═══ GIVEN RECORDS

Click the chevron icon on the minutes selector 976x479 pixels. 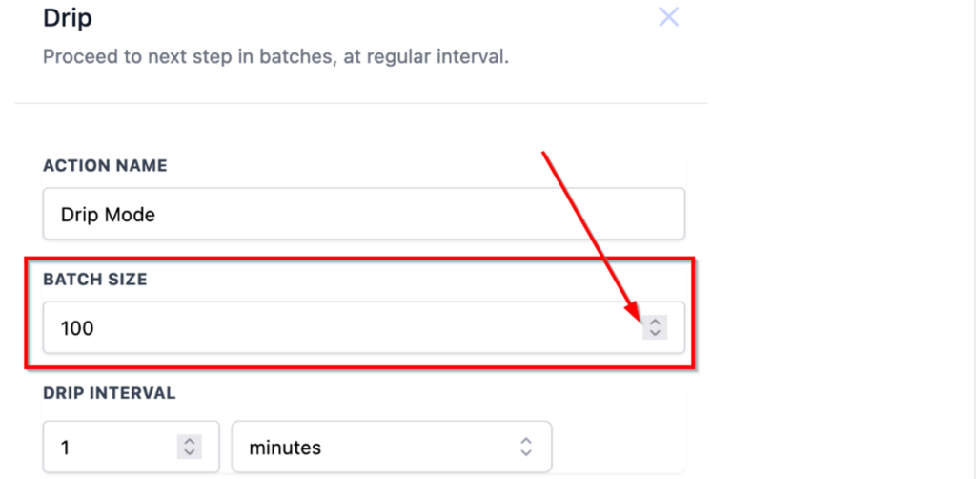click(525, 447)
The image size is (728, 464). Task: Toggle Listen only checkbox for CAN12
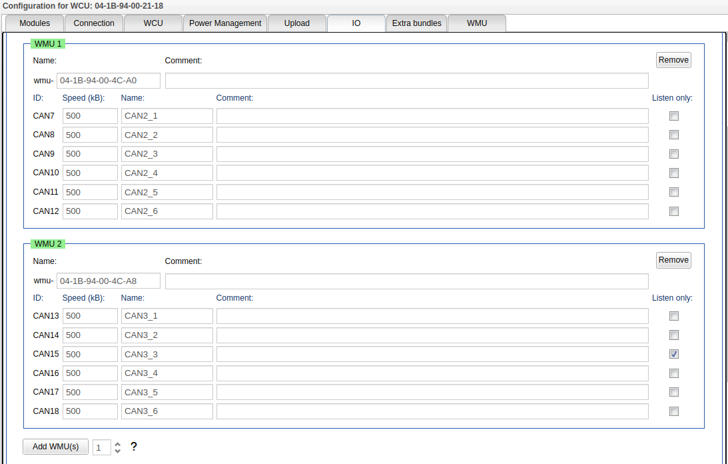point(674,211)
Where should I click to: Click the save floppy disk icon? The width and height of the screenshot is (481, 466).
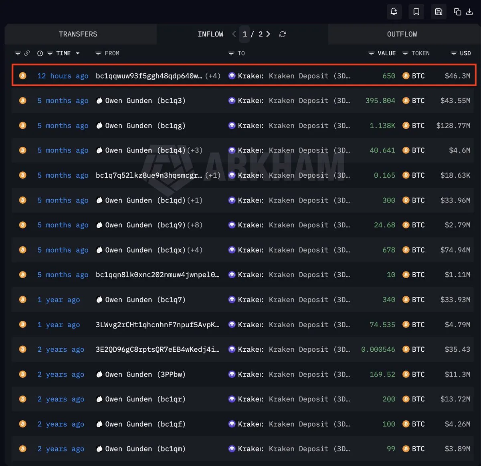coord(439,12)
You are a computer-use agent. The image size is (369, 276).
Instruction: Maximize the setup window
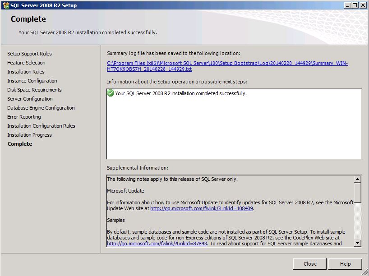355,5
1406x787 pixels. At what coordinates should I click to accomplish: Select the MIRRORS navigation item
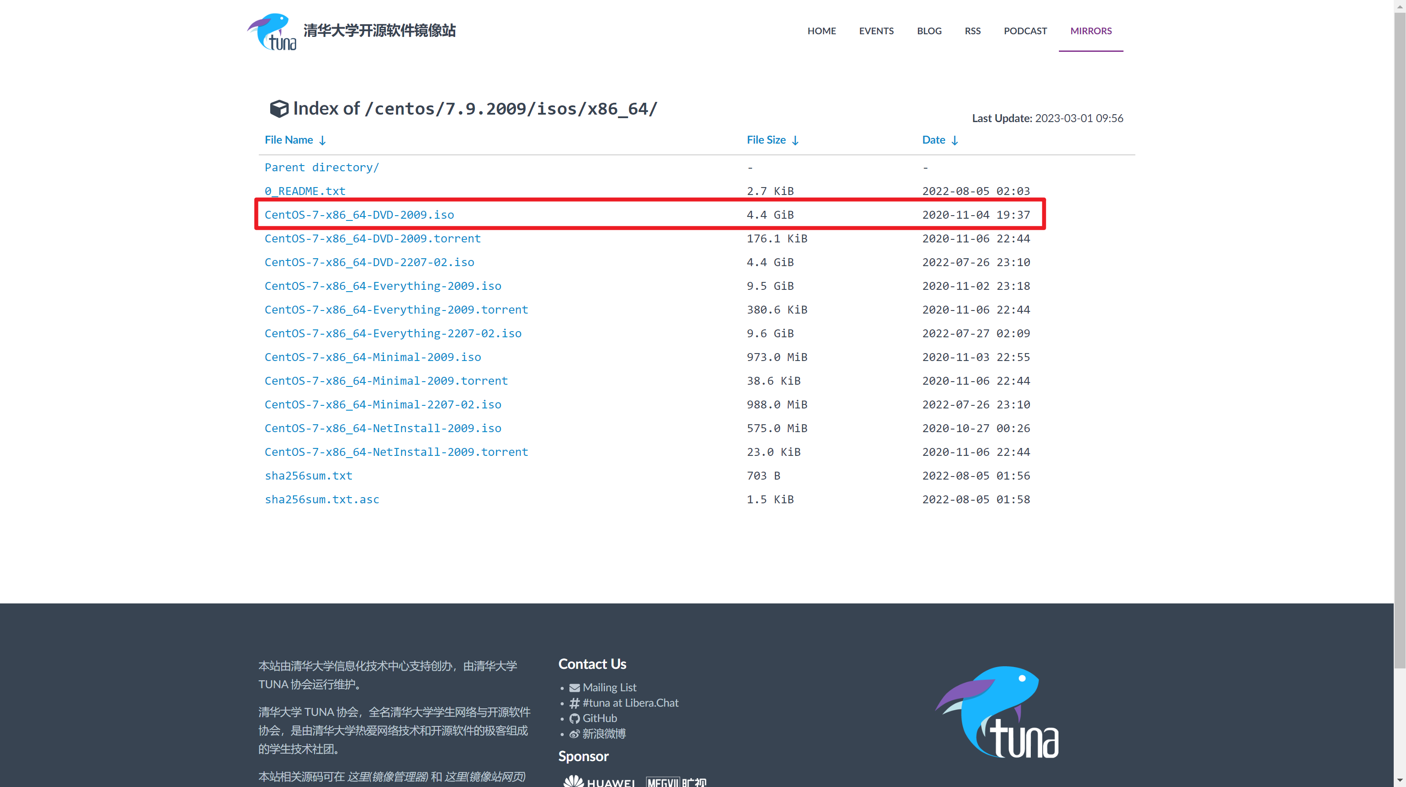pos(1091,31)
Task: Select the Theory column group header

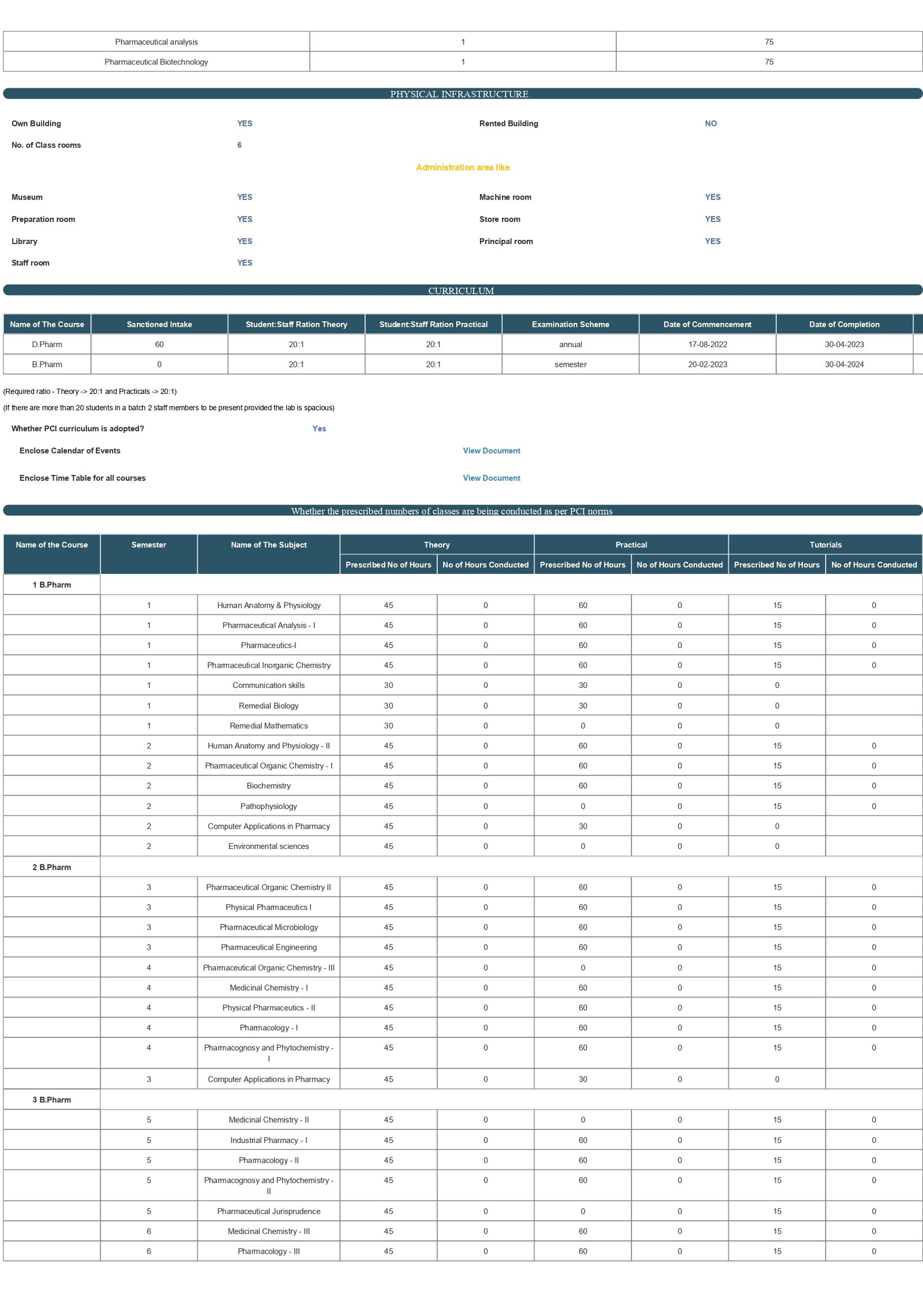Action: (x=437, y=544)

══════

YOUR GOAL – Copy the entries from the line containing "The image size is (728, 464)." down to the line containing "pos(1091,31)", both ends included, with "checkbox" changed to "check box" and everything else left the same. Leave the pictures out.

RESPONSE TO THIS EXERCISE –
The image size is (728, 464). Task: Toggle Listen only check box for CAN12
point(674,211)
Where should I click to: Click the save floppy disk icon? The width and height of the screenshot is (481, 466).
coord(439,12)
You are a computer-use agent. The image size is (369, 276).
Instruction: Maximize the setup window
355,5
1406x787 pixels. At what coordinates should I click to accomplish: Select the MIRRORS navigation item
pos(1091,31)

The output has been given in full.